India also sponsored Bhutan’s modernization program under King Jigme Dorji Wangchuck. In 1953, the country's legislature with 130-member National Assembly was set up, in order to promote a more democratic form of governance in Bhutan. In 1965, King Dorji set up Royal Advisory Council and the Cabinet came into being in 1968. Since then, Bhutan gained an observer status in the United Nations. Finally, in 1971, it was admitted to the United Nations. King Dorji died in July 1972 and his 16-year old son Jigme Singye Wangchuck ascended the throne. Bhutan has an ongoing problem of illegal immigration by the people of Nepalese descent, ever since the 19th century. In 1958, these immigrants were 'naturalized by registration’ by the 1958 Citizenship Act but the problem increased even more after that until the government took strict steps to evacuate them in 1980s.

The present king, King Jigme Singye Wangchuck, introduced some notable political reforms in 1998. He transferred most of his powers to the Prime Minister and made way to allow impeachment of the King by the National Assembly by two-thirds majority. In 1999, he also lifted a ban on television and Internet that had been perceived as a threat to Bhutan’s culture and traditional values. Thus, Bhutan was one of the last countries to allow television. The King said that it had become necessary for modernization of Bhutan and increase Bhutan’s Gross National Happiness (GNH). Bhutan is the only country to calculate GNH. He also warned the misuse of television.
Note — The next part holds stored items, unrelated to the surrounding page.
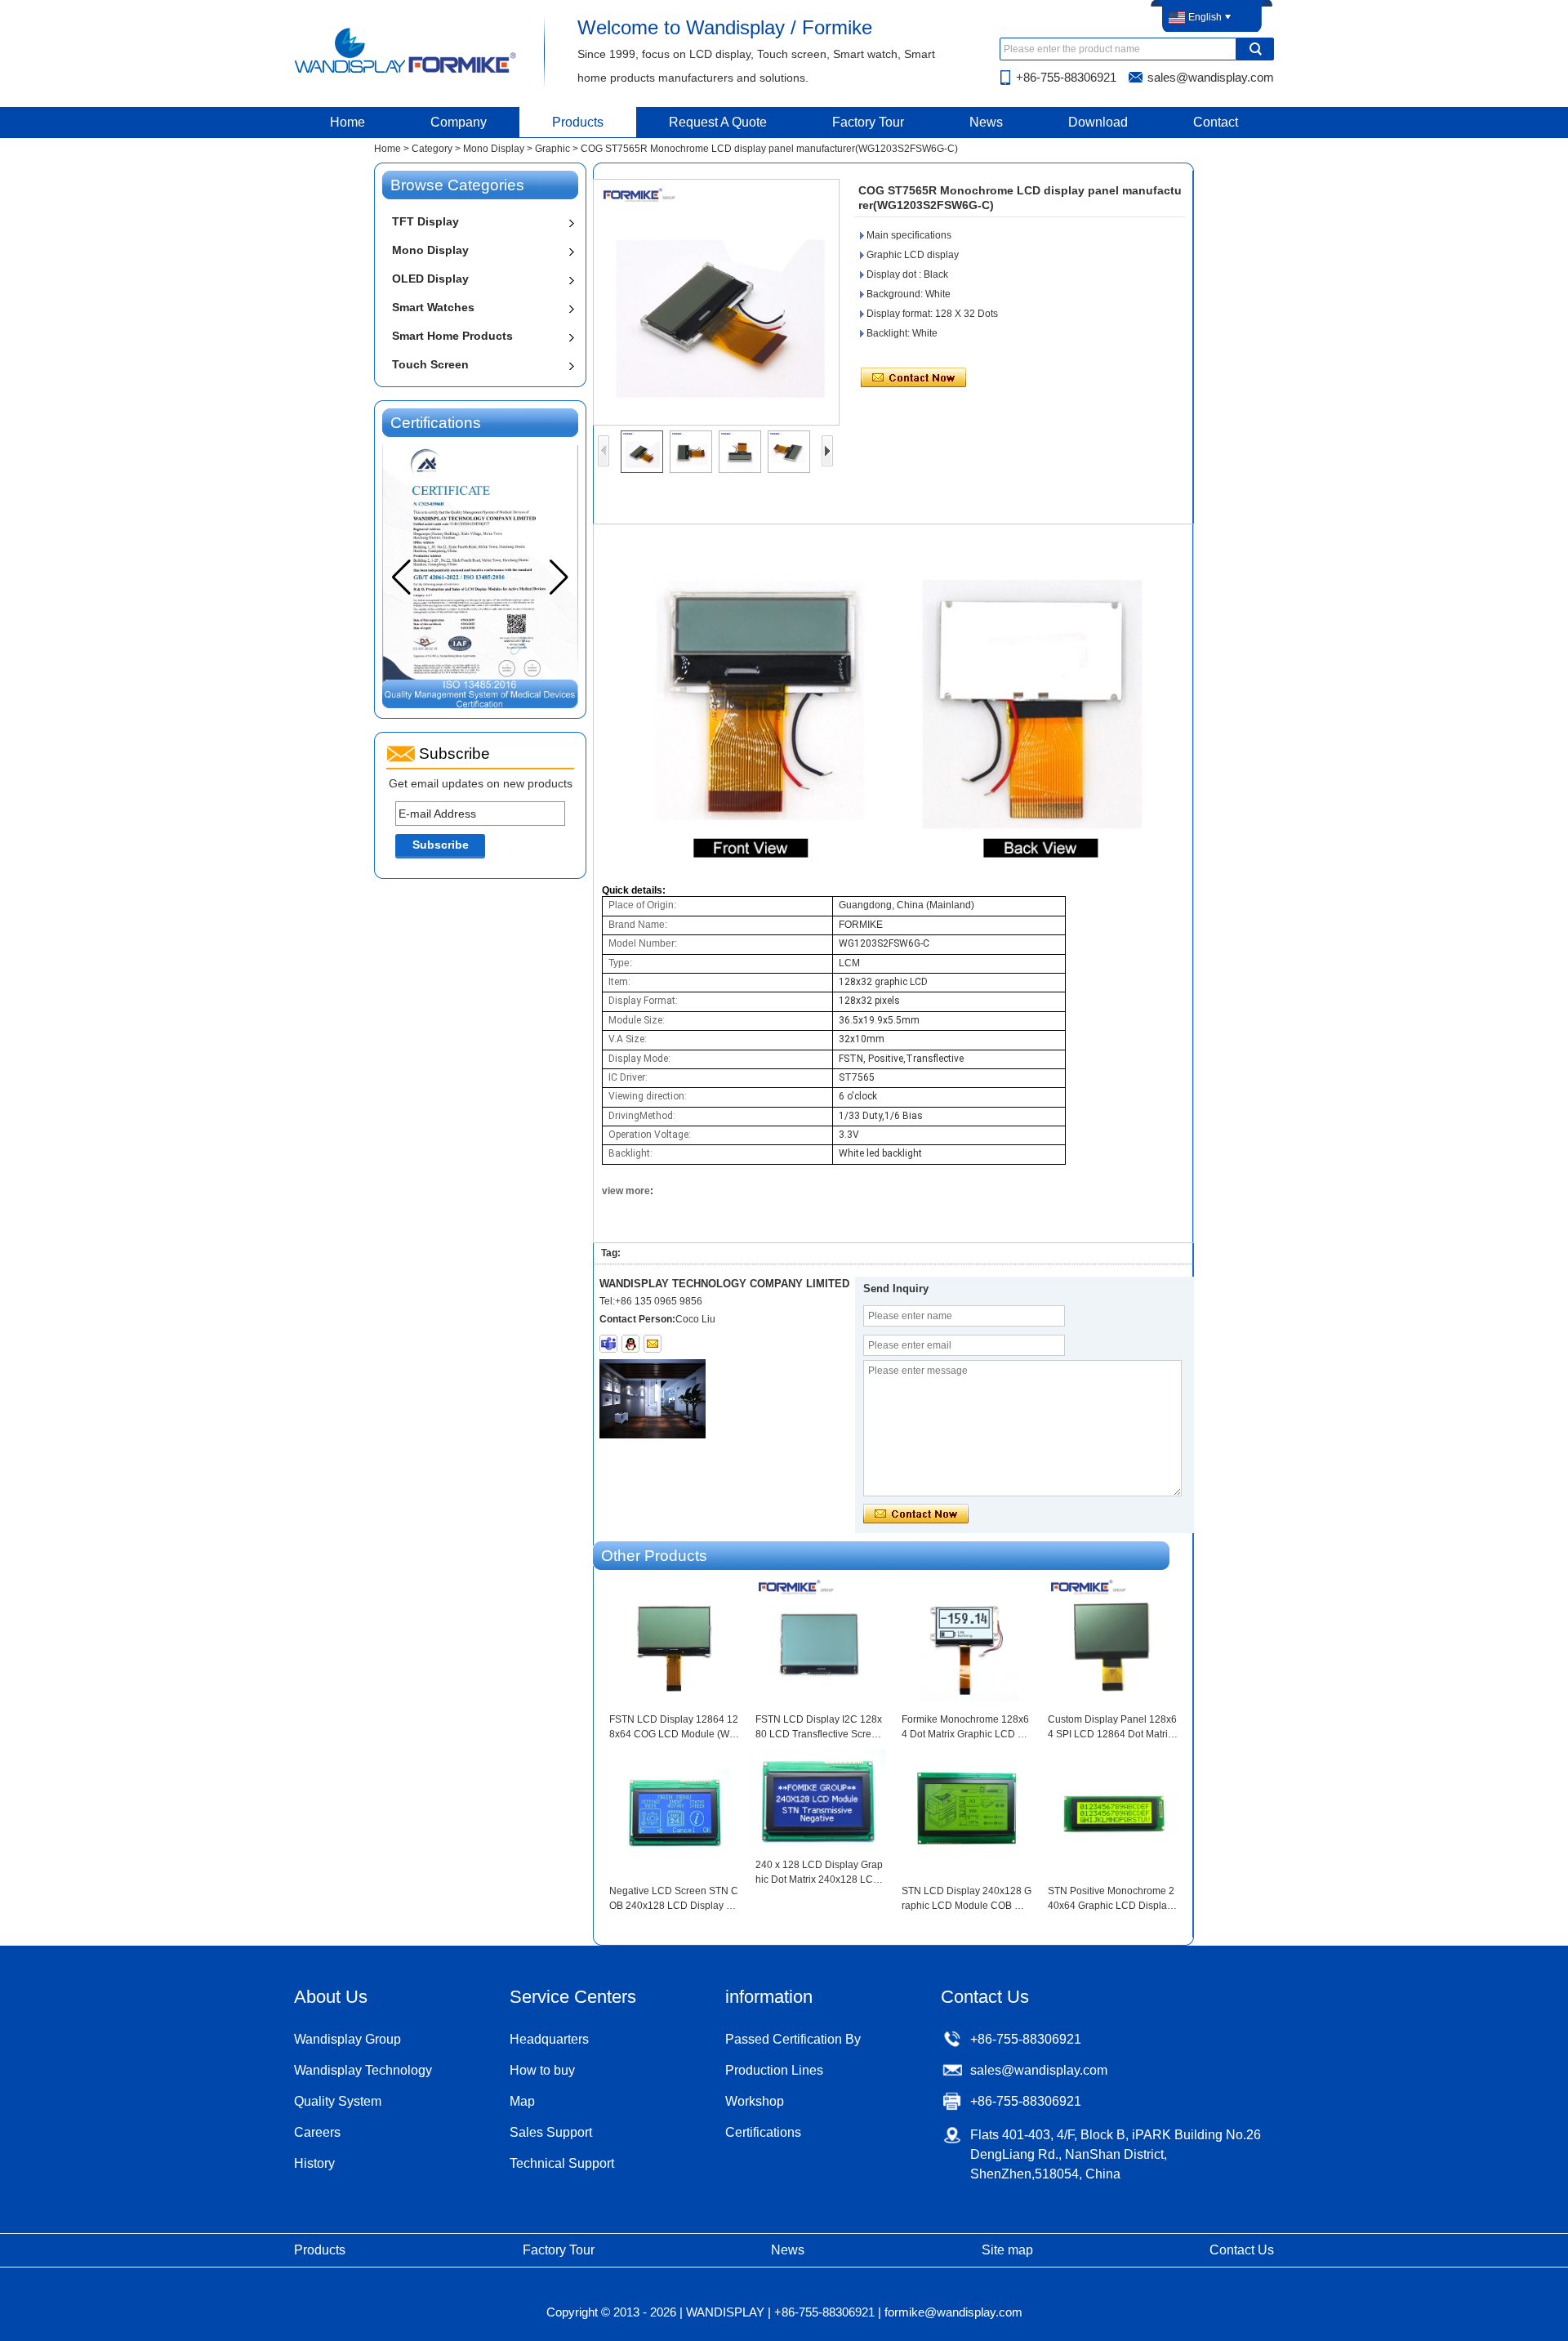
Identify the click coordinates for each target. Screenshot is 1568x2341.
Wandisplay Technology (363, 2070)
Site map (1007, 2250)
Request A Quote (718, 122)
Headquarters (549, 2039)
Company (458, 122)
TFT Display (425, 221)
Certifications (763, 2132)
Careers (317, 2132)
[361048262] (630, 1344)
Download (1098, 122)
The Bhutanese army successfully crushed all large-scale anti-India training camps that had sprung up in southern Bhutan in late 2003. In early 2005, a new constitution has been presented and in December that year, King Jigme Singye Wangchuck announced that he would step down as King of Bhutan in 2008 and will be succeeded by his son, the crown prince Jigme Khesar Namgyel Wangchuck.